Le cinéma des premiers temps est hypnotique. On y rentre comme dans un rêve, et la phrase de Jean Cocteau prend alors toute sa signification :
"Un film n'est pas un rêve qu'on raconte, mais un rêve que nous rêvons tous ensemble en vertu d'une sorte d'hypnose, et le moindre défaut du mécanisme réveille le dormeur et le désintéresse d'un sommeil qui cesse d'être le sien."
Oui. Le cinéma muet est un rêve. Qui nous embarque loin, très loin, dans les tréfonds d'une époque complètement révolue, celle des années 20, mais aussi par des images, des plans, une façon de filmer, de mettre en mots les images, totalement inconnue de nos yeux d'hommes et de femmes modernes du XXIe siècle.

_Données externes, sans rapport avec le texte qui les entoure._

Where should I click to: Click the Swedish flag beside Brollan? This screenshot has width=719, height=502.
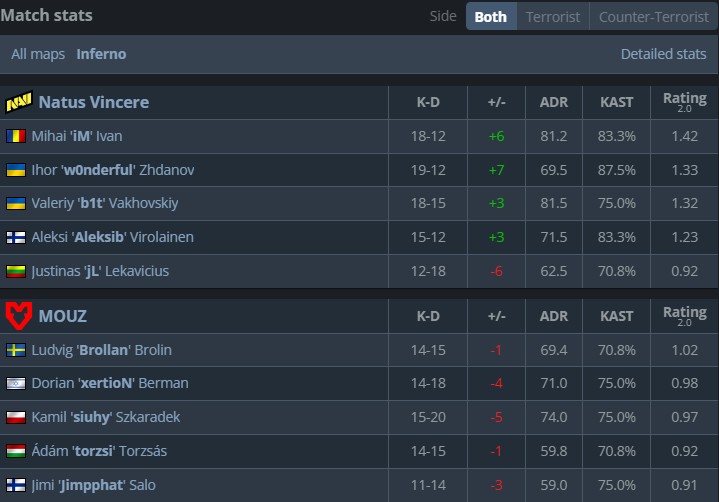click(16, 350)
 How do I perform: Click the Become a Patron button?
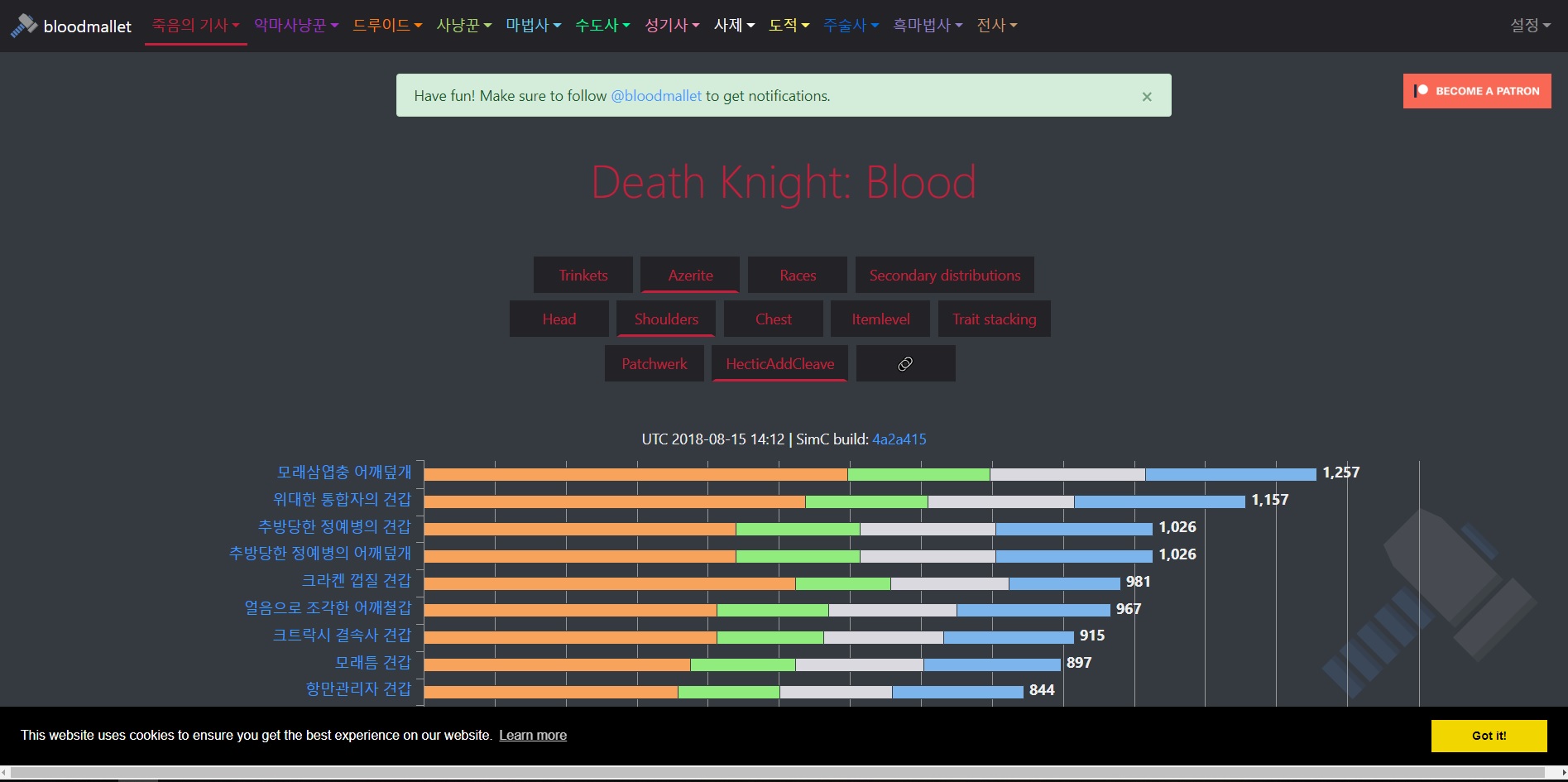[x=1476, y=91]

Nous n'avons plus ça maintenant. Ces façons uniques de filmer, ces images à couper le souffle, ces grains, ces noirs et blancs, ces regards, ces exagérations d'expressions comme pour accentuer les émotions par le manque de parole. Et la musique. La musique surtout. La musique dit tout. La musique dans le cinéma muet est un personnage à part entière. C'est elle qui dicte tout du film. Et elle y est tout le temps d'une immense beauté, bouleversante, d'une grandeur incroyable, qui nous fait perdre pieds dans une sorte de complète hypnose, un monde parallèle dont on a du mal à se dépêtrer lorsqu'on sort des images, de toute cette incroyable musique.
Voilà comment on pourrait résumer Faust : un monde parallèle où le baroque prend tout l'écran, où la noirceur transparaît par des flous, des images, des morceaux de particules à couper le souffle, des effets incroyables, et l’irréalité constante d'un monde où les anges et les démons vivent, ou le bien et le mal est présent, partout, où la foi guide les voyageurs, où l'amour triomphe, à chaque fois.
L'expressionnisme allemand sort ici toutes ses griffes pour faire vivre des décors parallèles, étranges, sidérants, au manque de perceptive complète propre à l'Expressionnisme Allemand du début du siècle. C'est là quelque chose d’étonnamment beau, intraduisible de nos jours.
Faust avec sa terreur et sa fin inoubliable, intense, d'une beauté perdue, irréelle.
Aujourd'hui, au risque de passer pour du mièvre, du cucu, on ne peut plus filmer d'histoires d'amour comme il y en avait jadis à l'époque du muet jusqu'aux années 30-40. La magie d'un cinéma effarant de simplicité à l'intrigue toute simple et presque schématique. Et ça s'envole encore, jusque dans les tripes.